И Женька как-то вдруг ярко и отчетливо припомнил и лето у дяди Прокопа. И крестины. И как тонул.
     - Бабушка, а где сейчас дядя Прокоп?
     - Сообщили ему о твоём приезде. Завтра должён быть. Не пять ли лет уж, как освободнили его с лагерей. Вскоре после смерти ирода.
     - Сталина, что ли, бабушка?
     - Я и говорю, ирода.
     Прокоп приехал через два дня. После первых объятий, ахов и охов, Женька попросил дядю рассказать ему о священнике, который окрестил его, о лагерях, и почему он туда попал.

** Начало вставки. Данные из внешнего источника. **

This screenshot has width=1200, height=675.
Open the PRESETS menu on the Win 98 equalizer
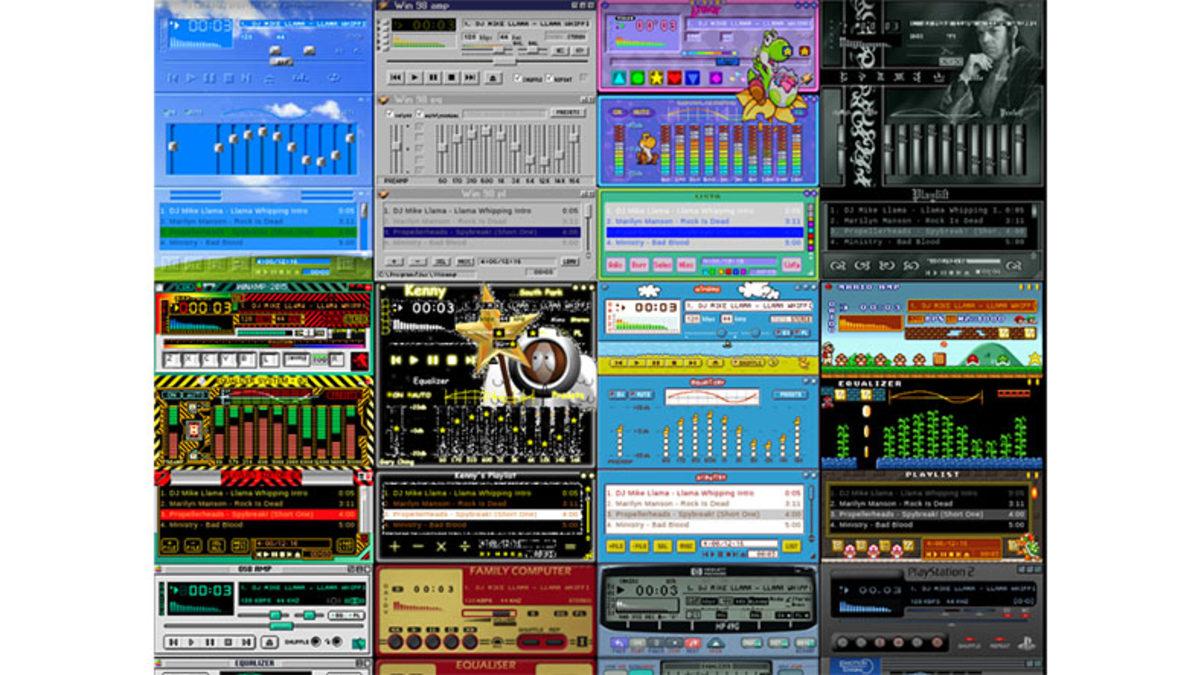[x=569, y=112]
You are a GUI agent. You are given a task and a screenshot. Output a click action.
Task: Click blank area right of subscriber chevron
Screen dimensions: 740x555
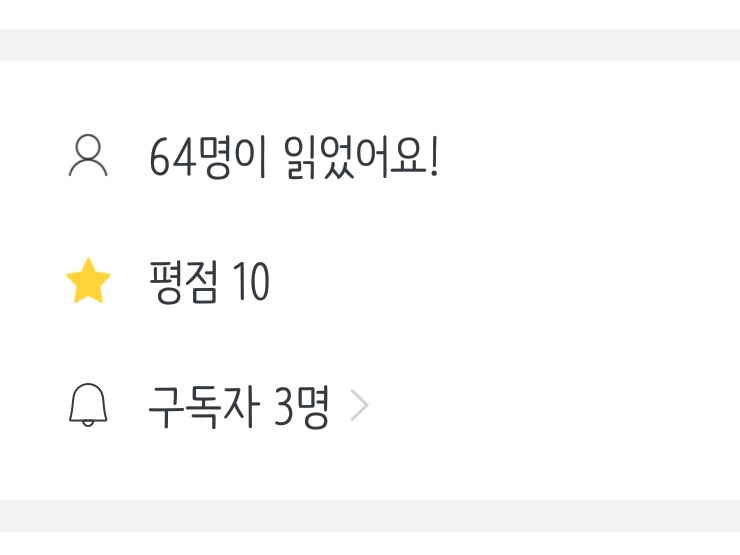click(x=550, y=408)
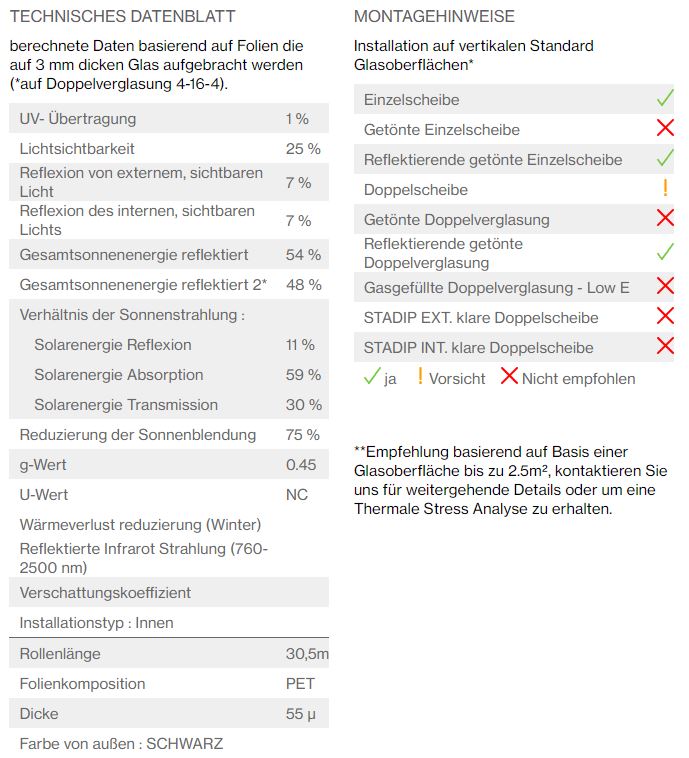689x758 pixels.
Task: Click the checkmark for Reflektierende getönte Einzelscheibe
Action: tap(665, 158)

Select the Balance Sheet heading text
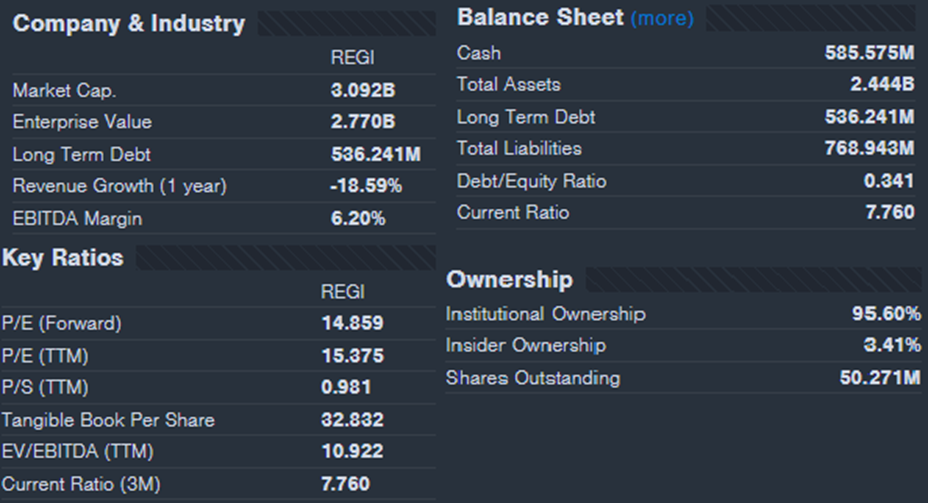pos(540,18)
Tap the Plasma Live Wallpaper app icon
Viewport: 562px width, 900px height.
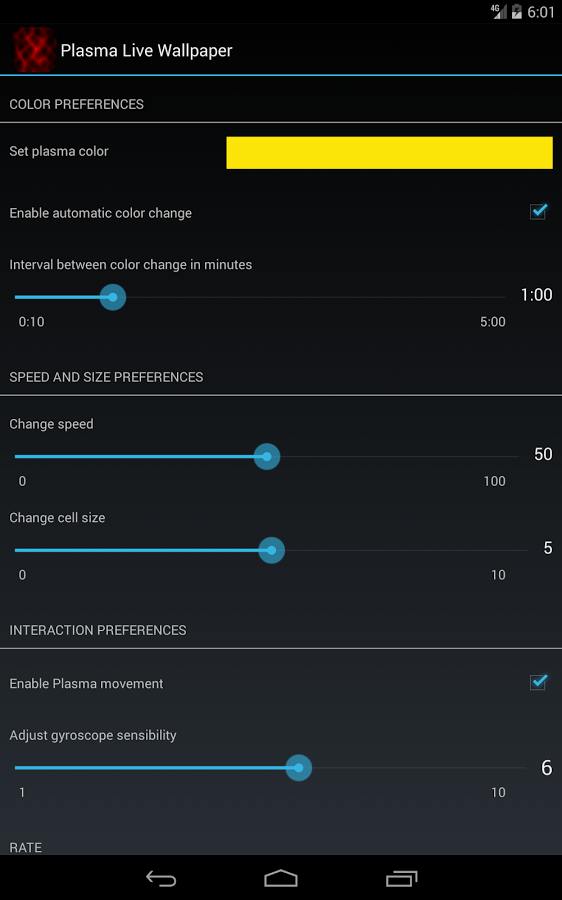point(34,50)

     - То-то и оно, - начал дядя, - из-за попа я и угодил в лагеря. Ты же не помнишь, малой был, когда в войну вернули народу веру. Церкви открыли. Службу в них разрешили. Ну, я и раззявил варежку – свобода! И весной, за год до окончания войны, и вернул из тайги отца Серафима с женой. А к тому времени, я уже без опаски, как же, попов повыпускали с лагерей, служения по церквям шли, поделился с приятелем по партии о своём батюшке Серафиме. Я ж его с попадьёй около десяти лет в тайге прятал… Давай-ка, племяш, выпьем.
     Выпили. Закусили.
     - Ох, не могу, - дядя отвернулся, достал грязный носовой платок, и начал вытирать глаза.

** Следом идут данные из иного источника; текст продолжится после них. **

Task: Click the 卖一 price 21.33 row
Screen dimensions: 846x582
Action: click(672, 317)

     - Ну, ну, дядя Прокоп, успокойся. Всё, слава Богу, уже позади.
     - Вот и я думал, что всё в прошлом. Теперь можно и не таиться. И ведь что! За почти десять лет никто из деревни Багзас на меня не донёс. Почти сто человек о попе в тайге знали. А тут близкий приятель по партии, друг, можно сказать, бумажку на меня в органы снёс. Его имя я уж сейчас узнал, недавно.
     Дядя снова помолчал.
     - Ну и вызвали меня в КГБ. Обвинили за сокрытие врагов народа и меня врагом. Исключили из партии. И сослали в Казахстан на десять лет. Случилось это сразу после войны. А освободили нас в пятьдесят третьем, вскоре после смерти Сталина.
     И дядя подробно рассказал, как после назначения его директором лесхоза и приезда в Багзас, он узнал, что у родственников скрывается от властей беглый священник. И все в посёлке знают об этом. Дядя собрал нескольких мужиков, и предложил им срубить для попа в глухой тайге зимнюю избу. Мужики согласились, и в неделю поставили тёплый сруб в десятке километров от Багзаса. И поклялись хранить тайну.

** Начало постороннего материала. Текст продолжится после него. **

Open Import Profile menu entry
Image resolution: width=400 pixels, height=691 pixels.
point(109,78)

     Вскоре Женька уехал от родных. Перед отъездом бабушка повесила ему на шею серебряный крестик. – Носи, внучок, теперь можно.
     Через год бабушка умерла. Не виделся Женька больше никогда и с дядей Прокопом. И вдруг, совершенно неожиданно, лет пять назад, он получил от дальних родственников толстенный том записок своего дяди Прокопа. В короткой записке ко мне родные сообщали, что дядя Прокоп в этих записках подробно описал всю свою долгую жизнь. В том числе и о лагерях, и об укрывательстве священника, и, даже, о некоторых тайнах своей личной жизни. Однако, за год до своей смерти, умер дядя в 2003, на девяносто втором году, он уничтожил страницы своих записок о лагерях, о спасённом священнослужителе. Он снова начал бояться. Не за себя. За остающих жить в России своих детей и внуков.

*колба – дикий лук, черемша (на алтайском наречии в Сибири)
*согра – болото в сибирской тайге (на алтайском наречии в Сибири)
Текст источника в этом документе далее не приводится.